A próxima edição do torneio ocorrerá entre 11 de junho e 19 de julho, durante o verão nos países anfitriões: Canadá, Estados Unidos e México. Isso significa que os atletas estarão expostos a condições climáticas potencialmente extremas.
De acordo com o WWA, as previsões indicam que, em algumas cidades dos EUA e do México, os jogos poderão ser verdadeiros testes de resistência ao calor. “Em determinadas sedes, os índices que combinam temperatura, umidade, radiação solar e vento podem atingir níveis considerados de risco para atividades físicas prolongadas”, alerta Ligia Trevizan, cardiologista do Hospital M’Boi Mirim, gerido pelo Einstein Hospital Israelita.
Embora isso não signifique que haverá um aumento significativo de emergências médicas, a situação reforça a necessidade de estratégias de prevenção eficazes.

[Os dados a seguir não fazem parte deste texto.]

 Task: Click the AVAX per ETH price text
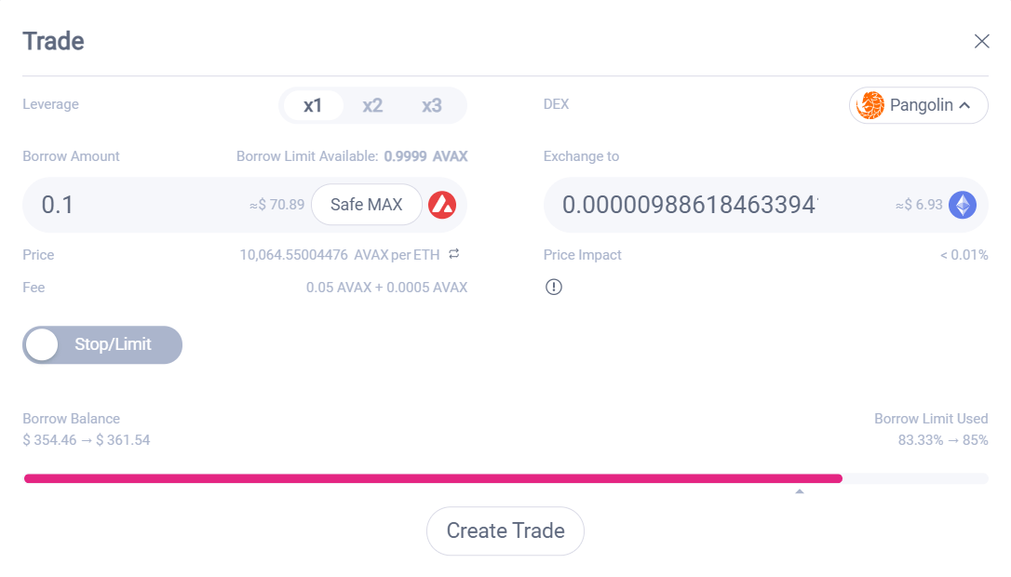(340, 255)
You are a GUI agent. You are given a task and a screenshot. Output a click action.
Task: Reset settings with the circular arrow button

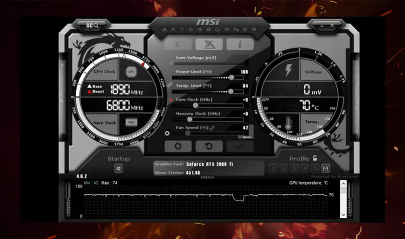(x=209, y=146)
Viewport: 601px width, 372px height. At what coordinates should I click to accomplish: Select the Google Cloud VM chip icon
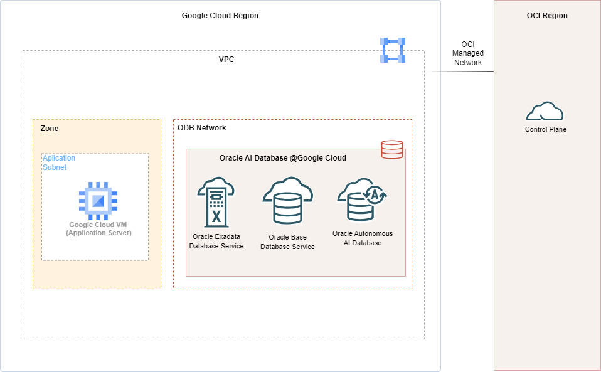98,201
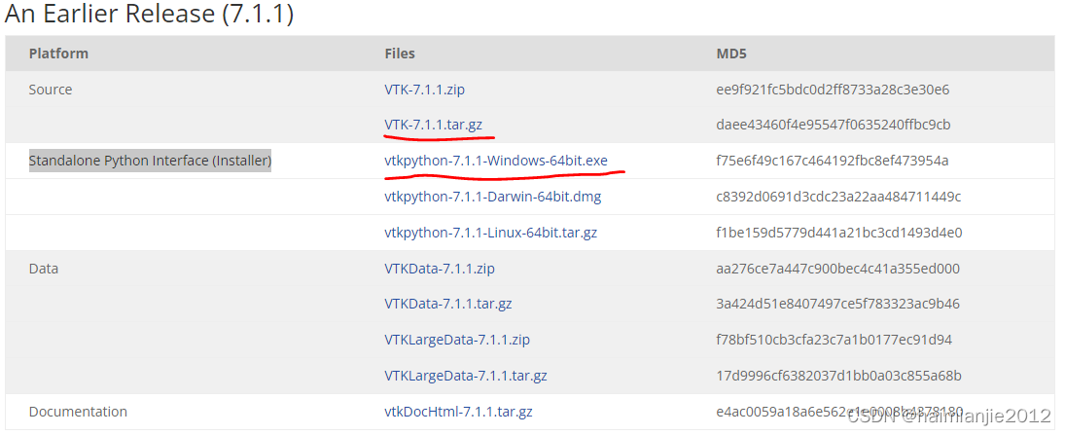Click the Platform column header

(58, 54)
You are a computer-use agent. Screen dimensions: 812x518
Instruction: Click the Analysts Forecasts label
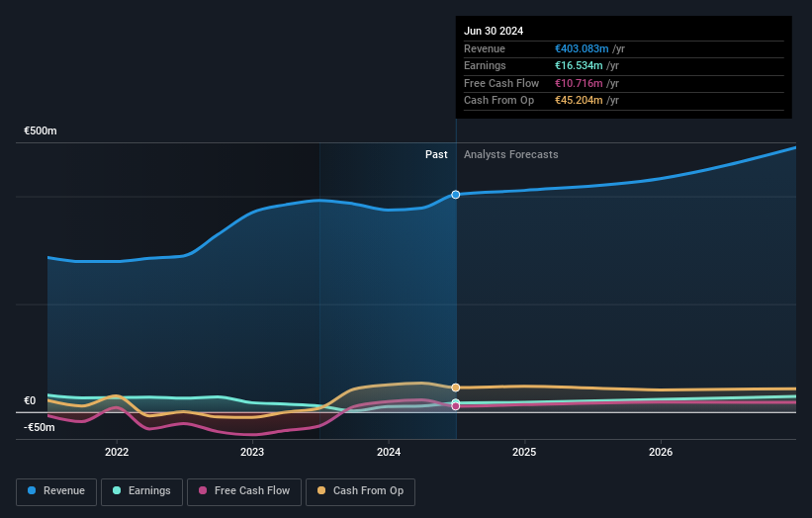click(510, 154)
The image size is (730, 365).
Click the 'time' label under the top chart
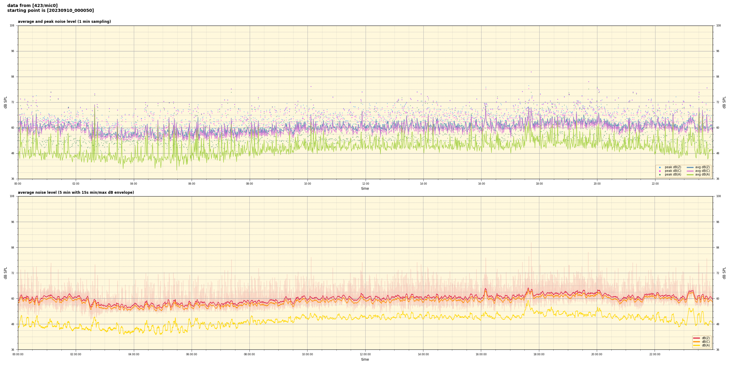pos(365,189)
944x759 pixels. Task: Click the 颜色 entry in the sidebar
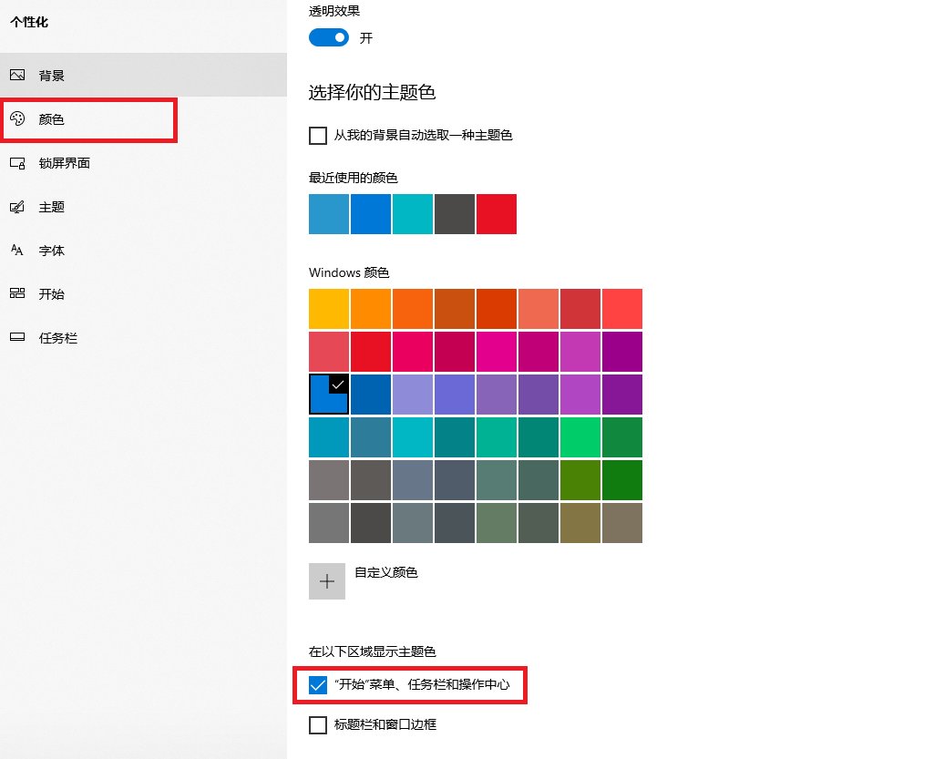point(52,119)
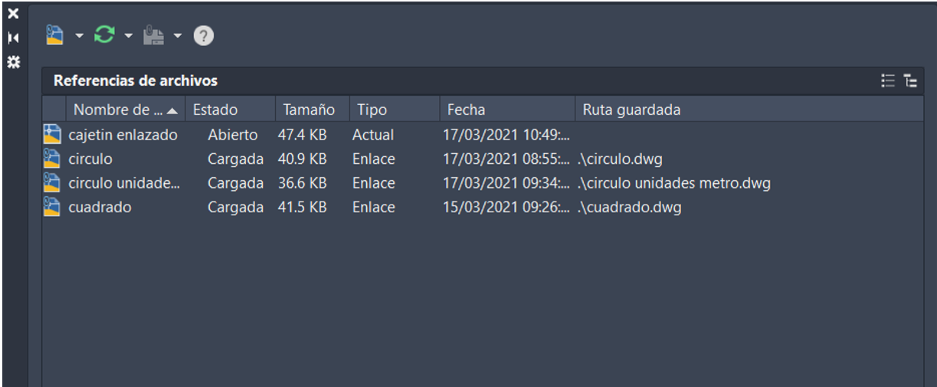Open the attach file type dropdown arrow
The image size is (937, 387).
79,36
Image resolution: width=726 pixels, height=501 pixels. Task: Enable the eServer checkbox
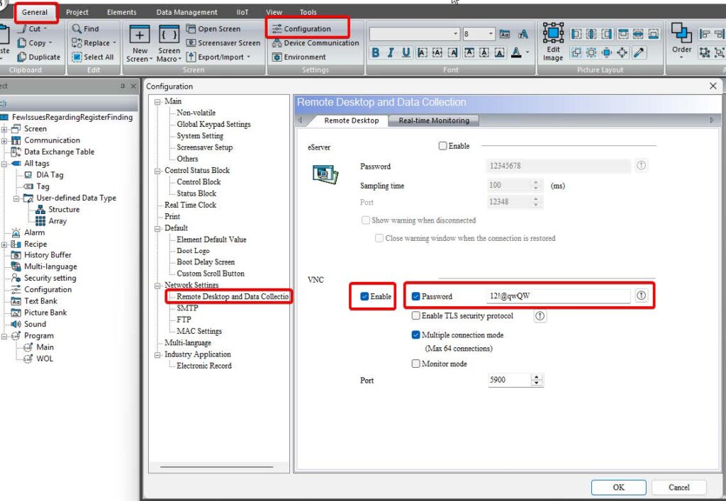pos(443,146)
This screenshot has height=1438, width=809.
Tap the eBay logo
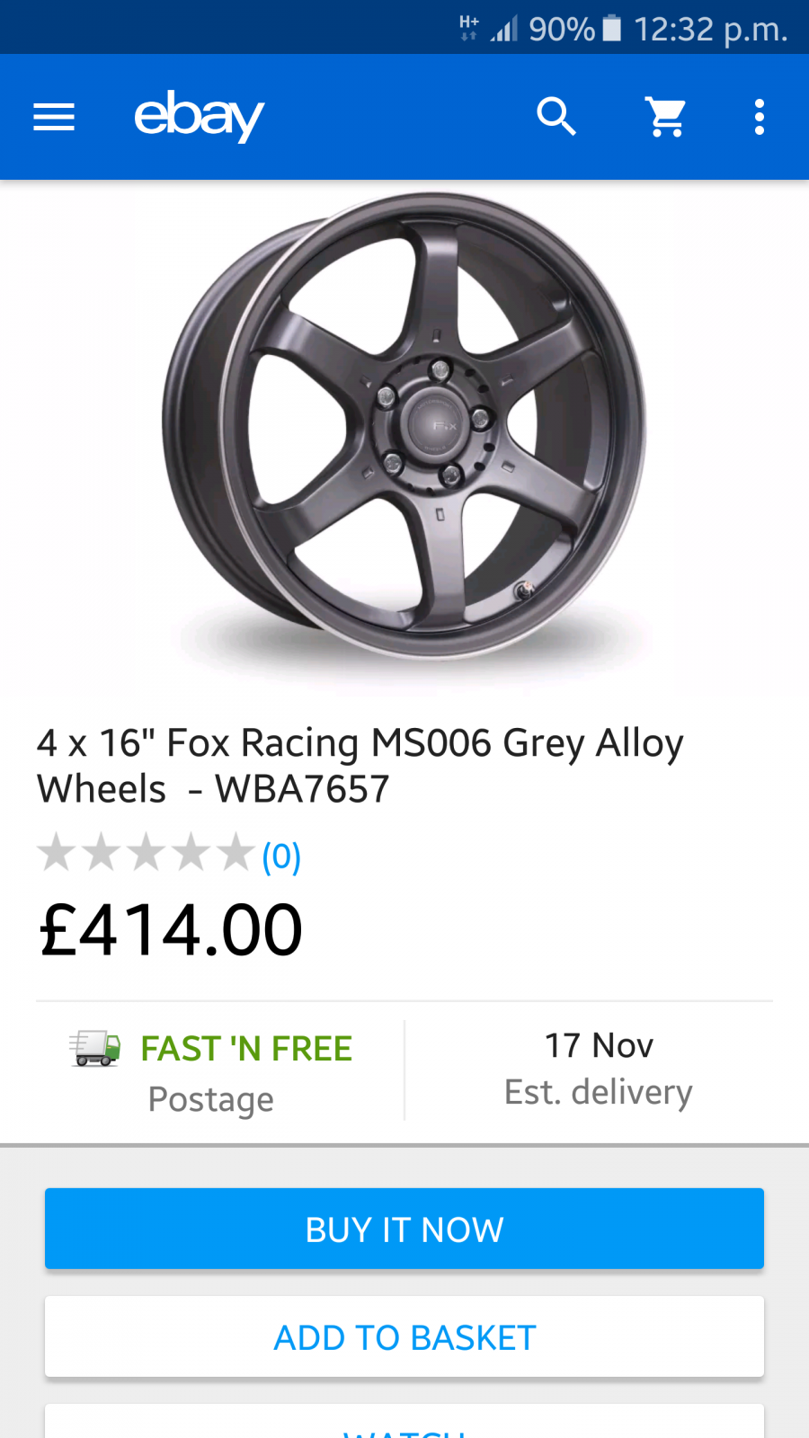[199, 117]
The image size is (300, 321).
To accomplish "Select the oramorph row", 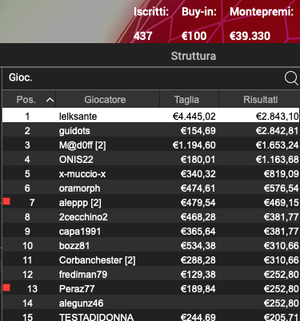I will [151, 188].
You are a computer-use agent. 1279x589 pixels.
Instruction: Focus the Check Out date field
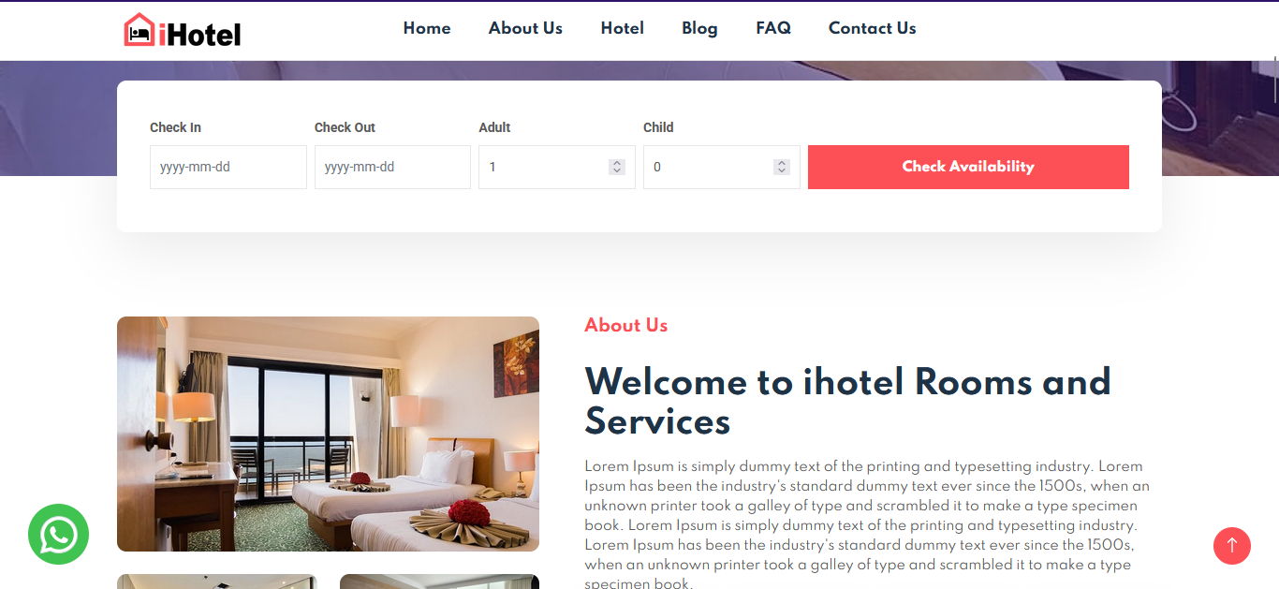click(x=392, y=167)
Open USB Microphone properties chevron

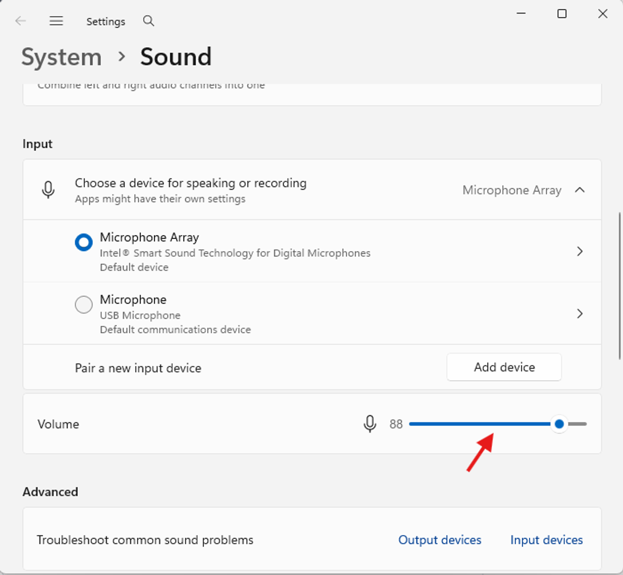580,313
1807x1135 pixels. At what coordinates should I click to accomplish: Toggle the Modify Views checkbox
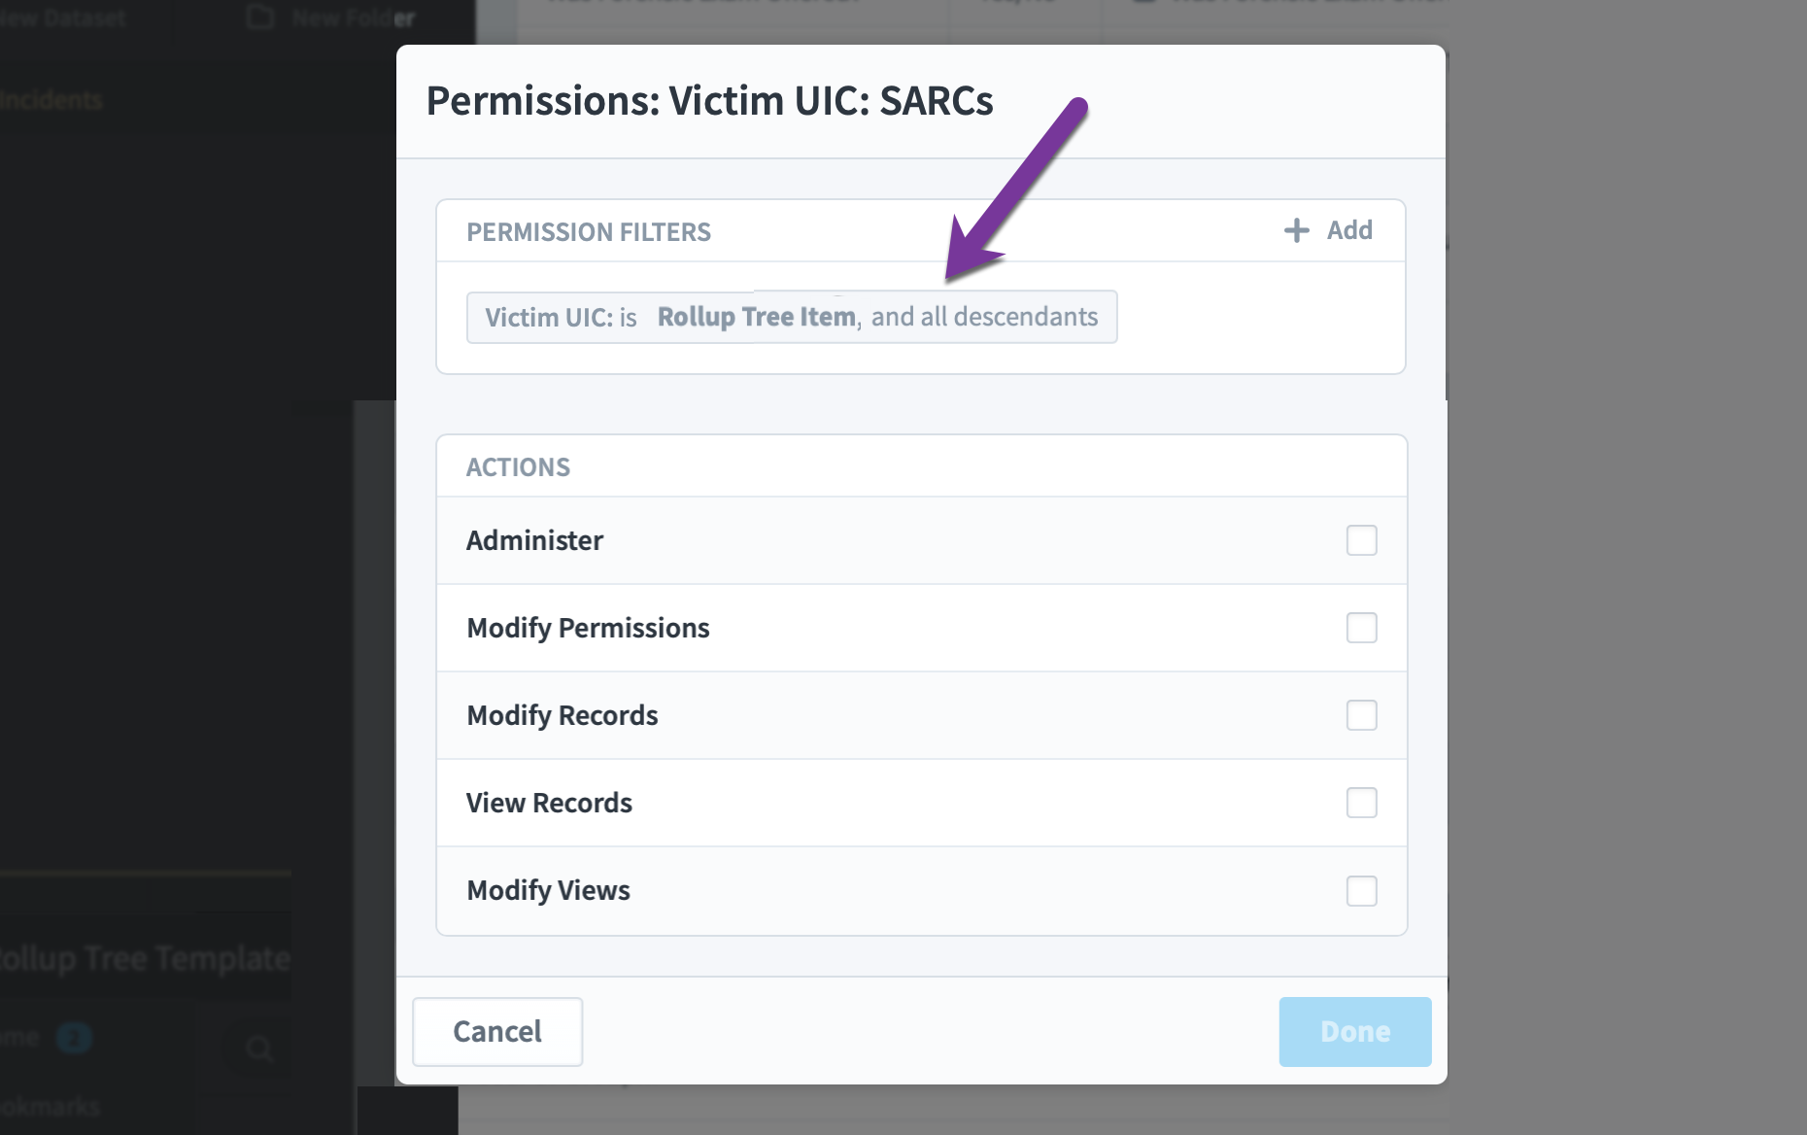point(1361,890)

Conforme o WWA, os jogos no sul e interior dos EUA e do México enfrentarão temperaturas frequentemente superiores a 30 °C. Para muitos brasileiros, essa temperatura pode parecer suportável; no entanto, o que realmente preocupa os especialistas é o Índice de Bulbo Úmido e Temperatura de Globo (IBUTG), que mede o estresse térmico no corpo humano.
Por exemplo, 30°C em um dia seco e ventilado é bem diferente de 30°C com 80% de umidade e sol intenso. O WWA estima que, durante a Copa, 26 jogos ocorrerão com temperaturas de bulbo úmido acima de 26°C, o que, segundo a Federação Internacional de Profissionais de Futebol (Fifpro), representa um risco real de estresse térmico.
Nessas condições, a entidade recomenda pausas para resfriamento durante as partidas. Acima de 28 °C, a prática é considerada insegura. Entretanto, os regulamentos da FIFA só prevêem o adiamento de jogos quando a temperatura de bulbo úmido ultrapassa 32 °C, o que gera preocupação entre os especialistas. Felizmente, a WWA acredita que as chances de condições climáticas severas, como níveis de IBUTG superiores a 30°C, são baixas.
As altas temperaturas podem causar diversos problemas, sendo a redução no desempenho dos atletas a principal preocupação. Em situações de calor extremo, os jogadores podem sofrer de fadiga precoce, sensação de esforço excessivo, câimbras musculares e dificuldade em manter a intensidade da atividade física. A desidratação é uma das principais causas desse fenômeno.
Quando a temperatura aumenta, o corpo ativa seu sistema de resfriamento, que é o suor. À medida que o atleta transpira, o organismo perde líquidos, o que leva à desidratação e à diminuição dos estímulos musculares pelo sistema nervoso central.
Além disso, a circulação sanguínea se concentra mais na pele para resfriar o corpo, reduzindo a oferta de oxigênio para os músculos. “Até mesmo os melhores jogadores tendem a se cansar mais rapidamente”, explica o médico do esporte Páblius Braga, do Hospital Nove de Julho, da Rede Américas.
Os principais riscos incluem hipertermia, que resulta em aumento da temperatura corporal, fadiga, exaustão e desidratação. Essa combinação sobrecarrega o sistema cardiovascular, podendo causar arritmias e, em casos graves, ser fatal. Durante o exercício, o coração já trabalha para fornecer oxigênio e nutrientes aos músculos, e em temperaturas elevadas, aumenta o fluxo sanguíneo para a pele para dissipar o calor.
Com isso, o coração precisa atender simultaneamente às demandas dos músculos em atividade e aos mecanismos de resfriamento do corpo. A perda de líquidos pelo suor reduz o volume de sangue circulante, fazendo com que o coração bata mais rápido para manter a circulação. Além disso, a perda de eletrólitos essenciais, como potássio, magnésio e sódio, pode comprometer ainda mais a saúde do atleta.
Os sintomas de desidratação incluem tontura, náuseas, dor de cabeça e sensação de desmaio. Em casos extremos, pode ocorrer exaustão pelo calor, caracterizada por incapacidade de manter o exercício, fraqueza intensa e comprometimento do estado geral, podendo evoluir para insolação, uma emergência médica grave.
Nem todas as seleções enfrentam o calor da mesma forma. Times que treinam em climas frios, com pouca variação de temperatura, podem estar menos preparados para as condições quentes. Além disso, a adaptação ao calor varia entre os atletas, e aqueles que não estão acostumados a altas temperaturas podem ter um desempenho inferior.
Portanto, a preparação para a Copa do Mundo deve incluir estratégias de aclimatação e hidratação adequadas para garantir a saúde e o desempenho dos jogadores durante o torneio.